Se reporter à ce qui a été dit sur le « Lotus du Cœur », l’Ananda Kaunda, et on verra combien le yoga tantrique et l’hésychasme sont proches l’un de l’autre.
Reste le problème des fumigations sur lequel les rares documents consultés sont muets. Nous pensons qu’elles font partie des instructions orales données par le « staretz » au novice. Il est en effet bien évident que l’air élémentaire, celui que nous respirons, est très impur. Nous savons par la tradition chrétienne que l’atmosphère est d’ailleurs l’habitat ontologique du monde démoniaque (voir à ce sujet Saint Paul, Épître aux Éphésiens II, 2). C’est pourquoi il est, croyons-nous, avantageux de le purifier par une fumigation, dont la formule de sacralisation soit elle-même un court mais efficace exorcisme (nous renvoyons le lecteur aux exorcismes de l’EGA ou du Sacramentaire des R+C pour les formules à utiliser).
Sur l’éveil de ce que le tantrisme nomme la Kundalini, sorte d’énergie psychique de nature ignée, et que tous les traités affirment dangereuse à manier, voire même mortelle, si l’on n’est pas conduit par un véritable Maître, les Écritures judéo-chrétiennes ne sont nullement muettes, que l’on juge :
« L’Éternel ton Dieu est un feu dévorant » Deutéronome IV, 24.
« Ma parole n’est-elle pas comme un feu » Jérémie XXIII, 29.
« Je ferai sortir de tes entrailles un feu qui te dévorera... Vous en avez tous allumé en vous un feu qui vous brûle, vous êtes environnés de flammes ; marchez dans la lumière de ce feu que vous avez préparé, dans les flammes que vous avez allumées... » Isaïe L, II.
« Le feu qui sort de l’homme qui contemple le dévore » Hekhaloth Rabbati III, 4.
Il y a en effet un double aspect de ce Feu. On sait que le Temple de Salomon, réplique du Tabernacle, fut réalisé par Salomon selon les plans reçus par David son père des mains du prophète Nathan, dépositaire de l’ésotérisme d’Israël.
On sait que le Temple fut bâti à l’image de Dieu, de l’homme et de l’univers et que l’étudier c’est étudier l’un et l’autre... Or, il y avait deux autels sur lesquels brûlaient deux feux différents, au sein du Temple de Salomon, l’un était l’Autel des Parfums, sur lequel à l’aube, à midi et le soir, on offrait à Dieu de l’encens d’adoration et de louanges. Il y avait également l’Autel des Sacrifices sur lequel les sacrificateurs offraient les victimes sacrées.
Le premier est à l’image de notre cœur, de nos bonnes actions. Le second est à l’image de notre cerveau et des sacrifices que nous devons faire de nos passions (les animaux).

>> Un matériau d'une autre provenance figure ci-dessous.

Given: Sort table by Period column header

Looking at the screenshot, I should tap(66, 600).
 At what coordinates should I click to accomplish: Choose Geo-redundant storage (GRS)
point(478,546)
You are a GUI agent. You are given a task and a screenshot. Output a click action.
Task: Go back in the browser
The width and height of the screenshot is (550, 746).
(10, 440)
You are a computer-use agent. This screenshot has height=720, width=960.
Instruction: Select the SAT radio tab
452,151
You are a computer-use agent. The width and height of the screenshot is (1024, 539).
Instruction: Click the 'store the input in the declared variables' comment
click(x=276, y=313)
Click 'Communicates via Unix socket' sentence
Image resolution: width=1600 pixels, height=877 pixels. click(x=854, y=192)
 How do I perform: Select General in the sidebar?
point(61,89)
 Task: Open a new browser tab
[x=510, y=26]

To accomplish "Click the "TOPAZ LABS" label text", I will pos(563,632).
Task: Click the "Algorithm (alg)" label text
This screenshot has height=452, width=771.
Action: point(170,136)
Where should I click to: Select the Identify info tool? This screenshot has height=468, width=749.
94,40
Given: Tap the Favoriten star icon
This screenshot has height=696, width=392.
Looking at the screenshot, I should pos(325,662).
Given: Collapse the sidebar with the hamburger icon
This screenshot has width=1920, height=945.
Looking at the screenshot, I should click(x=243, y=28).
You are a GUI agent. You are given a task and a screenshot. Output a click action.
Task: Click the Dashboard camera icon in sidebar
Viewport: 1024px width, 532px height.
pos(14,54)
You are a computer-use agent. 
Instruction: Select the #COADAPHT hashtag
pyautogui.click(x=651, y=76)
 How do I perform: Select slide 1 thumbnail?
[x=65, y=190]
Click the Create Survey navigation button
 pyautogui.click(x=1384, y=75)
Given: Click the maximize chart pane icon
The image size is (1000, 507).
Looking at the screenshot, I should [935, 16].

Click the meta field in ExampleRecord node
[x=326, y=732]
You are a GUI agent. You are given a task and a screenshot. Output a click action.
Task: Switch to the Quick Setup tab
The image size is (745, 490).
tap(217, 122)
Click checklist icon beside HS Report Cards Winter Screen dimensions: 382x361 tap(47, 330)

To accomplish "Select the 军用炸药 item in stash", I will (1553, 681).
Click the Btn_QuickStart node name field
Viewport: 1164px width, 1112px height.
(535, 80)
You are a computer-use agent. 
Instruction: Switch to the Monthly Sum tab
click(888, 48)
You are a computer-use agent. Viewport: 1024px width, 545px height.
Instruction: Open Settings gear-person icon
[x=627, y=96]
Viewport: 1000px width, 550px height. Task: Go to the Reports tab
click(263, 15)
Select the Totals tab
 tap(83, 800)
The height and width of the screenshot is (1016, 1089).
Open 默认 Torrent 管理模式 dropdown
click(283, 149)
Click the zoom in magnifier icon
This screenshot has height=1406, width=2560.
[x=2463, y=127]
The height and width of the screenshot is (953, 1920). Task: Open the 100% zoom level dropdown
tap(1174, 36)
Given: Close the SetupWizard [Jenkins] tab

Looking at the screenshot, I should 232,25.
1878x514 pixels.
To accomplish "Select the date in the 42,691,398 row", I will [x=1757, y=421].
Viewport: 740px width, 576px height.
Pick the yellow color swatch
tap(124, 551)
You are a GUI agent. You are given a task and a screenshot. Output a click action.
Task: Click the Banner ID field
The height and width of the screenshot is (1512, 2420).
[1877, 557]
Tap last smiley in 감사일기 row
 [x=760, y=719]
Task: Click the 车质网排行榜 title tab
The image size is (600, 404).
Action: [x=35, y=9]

Chacun des cinq objets sacrés : l’Arche d’Alliance, le Chandelier à Sept branches, l’Autel des Parfums, l’Autel des Sacrifices et la Mer d’Airain correspond nécessairement à un de nos centres psychiques essentiels en ce Temple intérieur que nous portons en nous. D’où les paroles du rosicrucien Robert Fludd : « Quand le Temple sera consacré, ses pierres mortes redeviendront vivantes, le métal impur sera transmué en or et l’homme recouvrera son état primitif ».
Encore convient-il de ne pas nous tromper de feu ou d’autel.
Pour compléter l’aspect universel de cette technique, disons que l’Islam se divise en deux catégories de fidèles, ceux qui sont les croyants ordinaires et ceux qui, en plus, sont affiliés à une confrérie, ou Kadrya. Or, dans ces confréries musulmanes il est d’usage de répéter sans cesse la même invocation, rythmée par l’égrainement du chapelet traditionnel, et la plupart de ces invocations expriment le recours à la miséricorde divine, l’orant demandant à Dieu de lui pardonner ses péchés, de lui faire miséricorde à son dernier jour.
Par ce triple aperçu d’une technique multiséculaire, retrouvée et identifiée en trois courants différents de la spiritualité universelle, on ne saurait mieux en souligner la valeur, qu’en montrant combien des mysticités différentes peuvent finalement s’identifier et communier dans leur objectif final.